Quoted passage
- - - - -

Ever since the stock market scam of 2001 (Ketan Parekh Scam) was brought to light, regulators have been vigilant about the use of complex corporate structures to circumvent statutory restrictions and divert company funds. After the magnitude of financial irregularities in the Ketan Parekh Scam came to light, the Joint Parliamentary Committee (“JPC”) and the erstwhile Department of Company Affairs (“DCA”) proposed steps to prevent companies from using the ‘subsidiary route’ to siphon off funds, by providing inter-corporate loans.
The DCA had proposed that all categories of subsidiaries should comply with the discipline of Section 372A of the 1956 Act – which prescribed the compliance requirements for inter-corporate loans and investments. The spirit of this recommendation has been incorporated in Section 186 of the Companies Act, 2013 (“Act”), which does not provide a complete exemption even for loans granted by a parent company to its wholly owned subsidiary (“WOS”).
To prevent the misuse of the ‘subsidiary route’, and to ensure that complex corporate structures are not used to bypass regulatory restrictions, it was proposed that there should be a statutory cap on the number of ‘layers of subsidiaries’ permitted for a holding company. This was the objective behind the introduction of the layering restrictions prescribed under Sections 2(87) and 186(1) of the Act, and the Companies (Restriction on Number of Layers) Rules, 2017 (“Layering Rules”).
Section 2(87) of the Act and the Layering Rules:
Section 2(87) of the Act provides that a subsidiary company, in relation to any other company (that is to say the holding company), means a company in which the holding company:
(a) controls the composition of the Board of Directors; or
(b) exercises or controls more than one-half of the total voting power either at its own or together with one or more of its subsidiary companies.
The proviso to Section 2(87) of the Act provides that such class or classes of holding companies as may be prescribed shall not have layers of subsidiaries beyond such numbers as may be prescribed. Further, the expression “layer” in relation to a holding company means its subsidiary or subsidiaries.
Rule 2(1) of the Layering Rules provides that:
“On and from the date of commencement of these rules, no company, other than a company belonging to a class specified in sub-rule (2), shall have more than two layers of subsidiaries:
Provided that the provisions of this sub-rule shall not affect a company from acquiring a company incorporated outside India with subsidiaries beyond two layers as per the laws of such country:
Provided further that for computing the number of layers under this rule, one layer which consists of one or more wholly owned subsidiary or subsidiaries shall not be taken into account”.
It is pertinent to note that banks, NBFCs, insurance and government companies have been exempted from complying with the layering restrictions prescribed under Rule 2(1).
Under the second proviso to Rule 2(1), for computing the number of layers, one layer which consists of one or more WOS shall not be taken into account (“WOS Exemption”).
Given the express wording of Rule 2(1), there are two intricate issues that India Inc is currently grappling with:
(i) Should the number of layers be computed horizontally or vertically?

- - - - -

Instruction A
According to the text on subsidiary layers, which companies are exempt from the layering restrictions in Rule 2(1)?
Instruction B
Can you condense the paragraph of the text on subsidiary layers that begins "To prevent the misuse of the 'subsidiary route'" into a shorter version that keeps its main facts?
Instruction C
Could you retype the part of the text on subsidiary layers that opens with the words containing "The proviso to" and closes with "subsidiary or subsidiaries."?
The lines after this point are separate material from the text on subsidiary layers.

Dataset content
- - - - -

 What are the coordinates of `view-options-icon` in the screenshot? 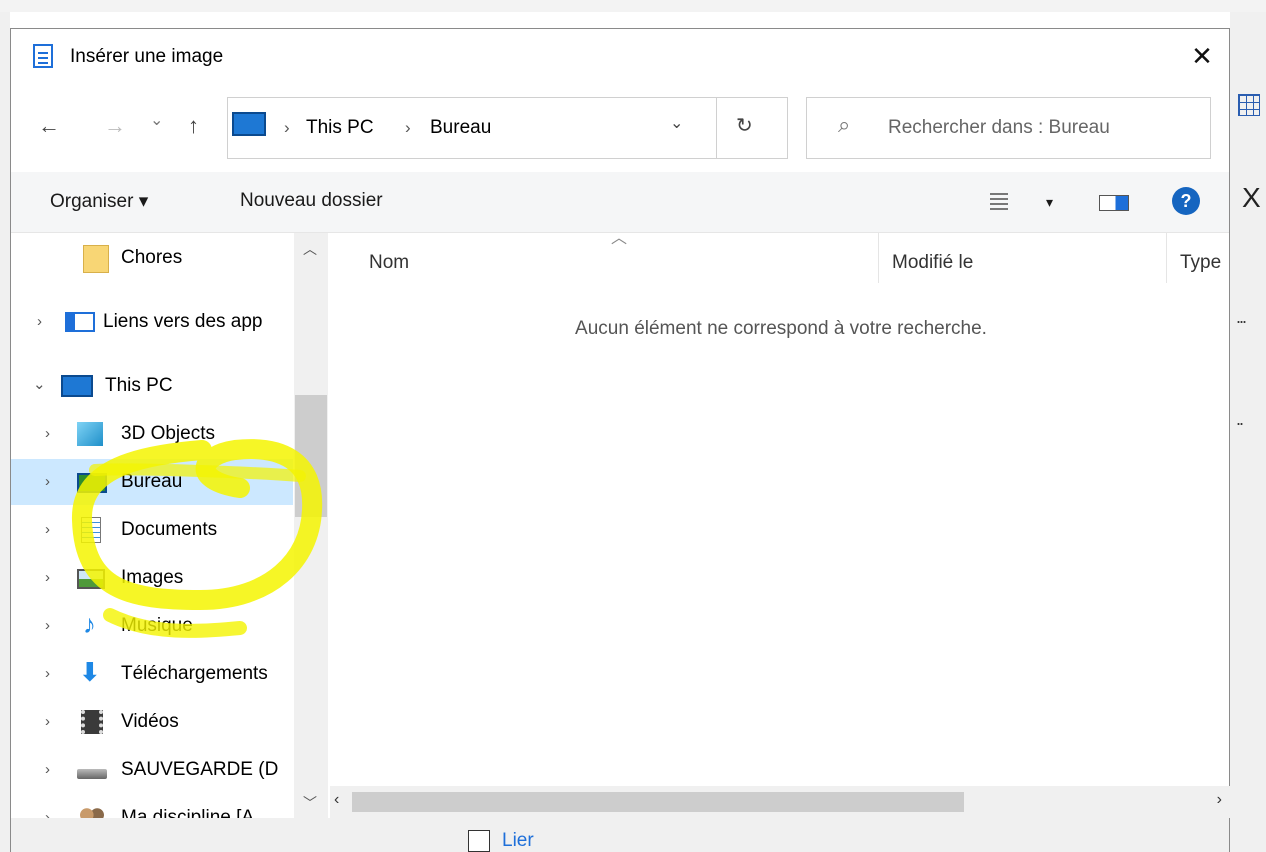 It's located at (999, 202).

- - - - -

Reply A
Banks, NBFCs, insurance companies and government companies are exempt.

Reply B
A statutory cap on how many layers of subsidiaries a holding company may have was proposed to stop misuse of the "subsidiary route" and the use of complex structures to bypass regulatory restrictions. This goal led to the layering restrictions in Sections 2(87) and 186(1) of the Act and in the Companies (Restriction on Number of Layers) Rules, 2017.

Reply C
The proviso to Section 2(87) of the Act provides that such class or classes of holding companies as may be prescribed shall not have layers of subsidiaries beyond such numbers as may be prescribed. Further, the expression “layer” in relation to a holding company means its subsidiary or subsidiaries.